It has become most disturbingly obvious that I need a date...

I am finding my gel wrist rest alarmingly arousing. So soft, so supple, so pliable, yet so firm…

[sub](God, someone help me!)[/sub]


See? I’m even making typos in my thread titles. :frowning:

(Could a moderator please change “disburtingly” to “disturbingly” for me, please?)


Perhaps you should be looking for a guy named “Burt.” Ya know, since you’re “dis-Burted” and all.

Have you had trouble with a Burt lately? :slight_smile:

You’re not my type, but our pain is akin (and probably located in the same general area).

Esprix, you are my type, but I’m fairly certain I’m not yours, not to mention we’re on different coasts. :wink:

As people keep telling me, stop looking, and they will come. They lie like a rug :rolleyes:

Assignment: Write a short erotic scene involving a blond Californian, a Canadian brunette, and a gel wrist rest.

(I haven’t had a date in a long while either.)

You know, if you fold that gel rest in half, it kind of looks like a guy’s butt!

Not that I would do that, or that would turn me on or anything. No really, that’s just a bit of mayonaise from lunch on it, that’s all. Really.

What are you implying?

…And don’t even think about starting an “Ask the gel rest fetishist” thread.

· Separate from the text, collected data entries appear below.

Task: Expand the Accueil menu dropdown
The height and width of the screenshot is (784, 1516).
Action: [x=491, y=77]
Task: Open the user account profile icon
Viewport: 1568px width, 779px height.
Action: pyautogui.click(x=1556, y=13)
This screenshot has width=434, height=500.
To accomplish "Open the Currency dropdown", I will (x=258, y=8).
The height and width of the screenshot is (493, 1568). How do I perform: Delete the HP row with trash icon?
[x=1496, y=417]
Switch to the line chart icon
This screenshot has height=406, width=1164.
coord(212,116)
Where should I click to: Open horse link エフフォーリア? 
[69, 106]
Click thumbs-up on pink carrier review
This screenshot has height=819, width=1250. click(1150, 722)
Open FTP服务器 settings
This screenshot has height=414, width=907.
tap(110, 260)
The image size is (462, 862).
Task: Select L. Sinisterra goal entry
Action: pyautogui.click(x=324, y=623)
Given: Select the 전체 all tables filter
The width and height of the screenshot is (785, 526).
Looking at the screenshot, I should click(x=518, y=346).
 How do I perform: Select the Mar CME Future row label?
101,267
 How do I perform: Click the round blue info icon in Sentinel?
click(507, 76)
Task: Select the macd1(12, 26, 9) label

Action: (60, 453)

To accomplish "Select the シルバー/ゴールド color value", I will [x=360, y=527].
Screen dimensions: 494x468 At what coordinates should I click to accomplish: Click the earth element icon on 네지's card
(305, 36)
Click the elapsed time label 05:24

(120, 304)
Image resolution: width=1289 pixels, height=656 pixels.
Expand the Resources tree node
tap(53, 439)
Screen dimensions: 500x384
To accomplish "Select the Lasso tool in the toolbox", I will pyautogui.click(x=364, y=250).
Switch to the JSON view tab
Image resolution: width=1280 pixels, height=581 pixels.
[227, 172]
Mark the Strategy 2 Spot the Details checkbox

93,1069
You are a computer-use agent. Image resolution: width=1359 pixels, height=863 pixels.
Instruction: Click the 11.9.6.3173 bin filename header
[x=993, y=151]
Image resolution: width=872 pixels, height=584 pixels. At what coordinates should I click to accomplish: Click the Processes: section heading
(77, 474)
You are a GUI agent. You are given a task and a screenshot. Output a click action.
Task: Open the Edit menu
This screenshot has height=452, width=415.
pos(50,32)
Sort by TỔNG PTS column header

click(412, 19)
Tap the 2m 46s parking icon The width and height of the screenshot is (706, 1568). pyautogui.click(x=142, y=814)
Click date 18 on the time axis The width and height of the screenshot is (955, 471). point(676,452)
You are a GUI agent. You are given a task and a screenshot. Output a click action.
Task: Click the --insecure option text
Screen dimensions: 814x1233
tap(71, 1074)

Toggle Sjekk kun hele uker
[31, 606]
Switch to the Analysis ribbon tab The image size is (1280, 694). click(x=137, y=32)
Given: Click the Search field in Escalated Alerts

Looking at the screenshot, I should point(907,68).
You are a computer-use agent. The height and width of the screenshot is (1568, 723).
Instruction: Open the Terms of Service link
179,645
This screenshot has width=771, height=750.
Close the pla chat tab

I’d go out with you, if you’d put out.

Exprix, you survived the Dark Dopeless Days in fine form over at Opal’s house (even though it was touch and go for a while!). I suspect you’ll survive this as well. Your one and only is out there, man, you just have to keep looking!

Hang in there, 'Sprix. Next week at SD Dope I’ll tell ya about the gym here in Torrance with all the Asian bois…heh heh :stuck_out_tongue:

Esprix needs a date?

Hmmm, how about July 19th…

There, you are now officially the owner of July 19th. Take care of it.:smiley:

Point the First: I already have found him, and he got away quite some time ago. I fully admit to still pining a bit for him, but that isn’t the reason I haven’t had a date.

Point the Second: I’m not really looking for “the one,” nor am I really looking to get involved - in general I am quite happy with being single. I am, however, usually a tad more… how shall I say? Active, at least romance-wise. This dry spell is starting to take its toll. (And it’s not just about sex, either, although I could certainly do with some of that.)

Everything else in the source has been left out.